# Crop-Water-Soil MTL Platform — Quickstart Demo

This notebook demonstrates the end-to-end pipeline: data → preprocessing → training → evaluation.

In [None]:
import sys
from pathlib import Path
sys.path.insert(0, str(Path.cwd().parent))

import numpy as np
from src.data.ingestion import DataIngestion
from src.data.preprocessing import DataPreprocessor
from src.data.feature_engineering import FeatureEngineer

## 1. Load Data (Synthetic)

In [None]:
ingestion = DataIngestion(data_root="../data")
data = ingestion.load_all(use_synthetic=True)
for k, v in data.items():
    print(f"{k}: {v.shape}")

## 2. Preprocess & Feature Engineering

In [None]:
preprocessor = DataPreprocessor(sequence_length=24)
merged, _, _ = preprocessor.preprocess_pipeline(data)
engineer = FeatureEngineer()
merged = engineer.transform(merged)
print(f"Merged shape: {merged.shape}")

## 3. Create Sequences & Train

In [None]:
exclude = ["region_id", "time_step", "ndvi", "organic_carbon", "groundwater_level",
           "nitrogen", "phosphorus", "potassium"]
feature_cols = [c for c in merged.select_dtypes(include=[np.number]).columns if c not in exclude][:64]
target_cols = {"crop": "ndvi", "soil": ["nitrogen", "phosphorus", "potassium", "organic_carbon"], "water": "groundwater_level"}
X, targets = preprocessor.create_sequences(merged, feature_cols, target_cols)
print(f"X: {X.shape}, crop: {targets['crop'].shape}, soil: {targets['soil'].shape}, water: {targets['water'].shape}")

In [None]:
import torch
import yaml
from src.models.mtl_model import CropWaterSoilMTL
from src.training.trainer import Trainer

with open("../configs/model.yaml") as f:
    config = yaml.safe_load(f)

targets_t = {
    "crop": torch.tensor(targets["crop"].reshape(-1, 1).astype(np.float32)),
    "soil": torch.tensor(targets["soil"].astype(np.float32) if targets["soil"].ndim == 2 else np.column_stack([targets["soil"]]*4).astype(np.float32)),
    "water": torch.tensor(targets["water"].reshape(-1, 1).astype(np.float32)),
}
X_t = torch.tensor(X, dtype=torch.float32)

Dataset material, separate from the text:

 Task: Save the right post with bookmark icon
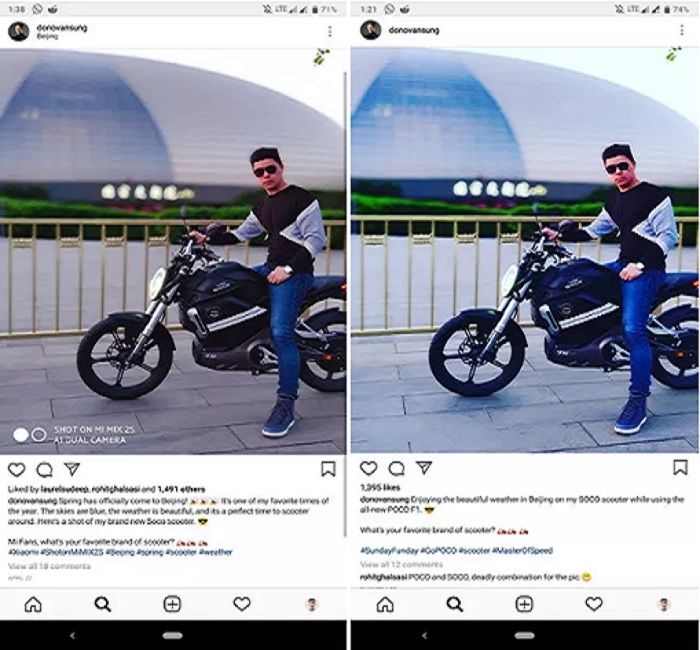[680, 467]
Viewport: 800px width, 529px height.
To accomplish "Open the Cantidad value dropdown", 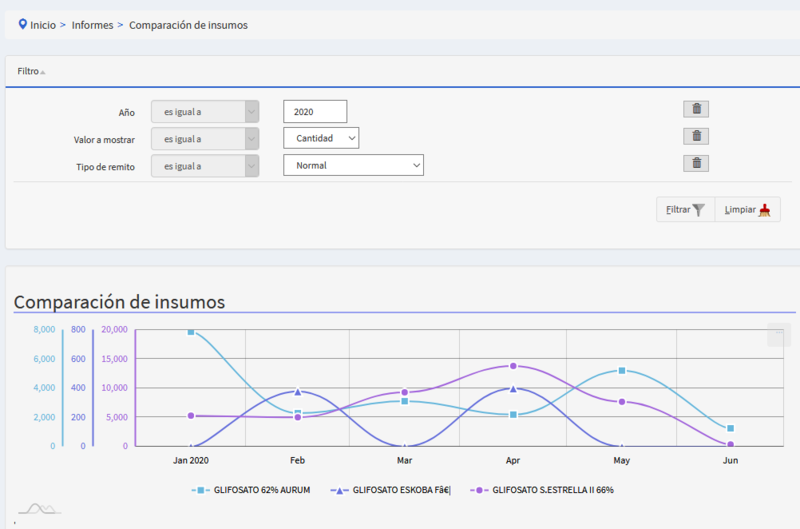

enc = config["model"]["shared_encoder"]
heads = config["model"]["heads"]
model = CropWaterSoilMTL(
    input_dim=X.shape[2],
    encoder_config={"hidden_dim": enc["hidden_dim"], "num_layers": enc["num_layers"], "dropout": enc["dropout"], "encoder_type": enc["type"], "bidirectional": enc["bidirectional"]},
    crop_config=heads["crop"], soil_config=heads["soil"], water_config=heads["water"],
)
trainer = Trainer(model=model, config=config)
history = trainer.fit(X_t, targets_t)
print("Training complete.")

## 4. Quick Evaluation

In [None]:
model.eval()
with torch.no_grad():
    pred = model(X_t)
for task in ["crop", "soil", "water"]:
    p, t = pred[task].numpy(), targets_t[task].numpy()
    rmse = np.sqrt(np.mean((p - t) ** 2))
    print(f"{task} RMSE: {rmse:.4f}")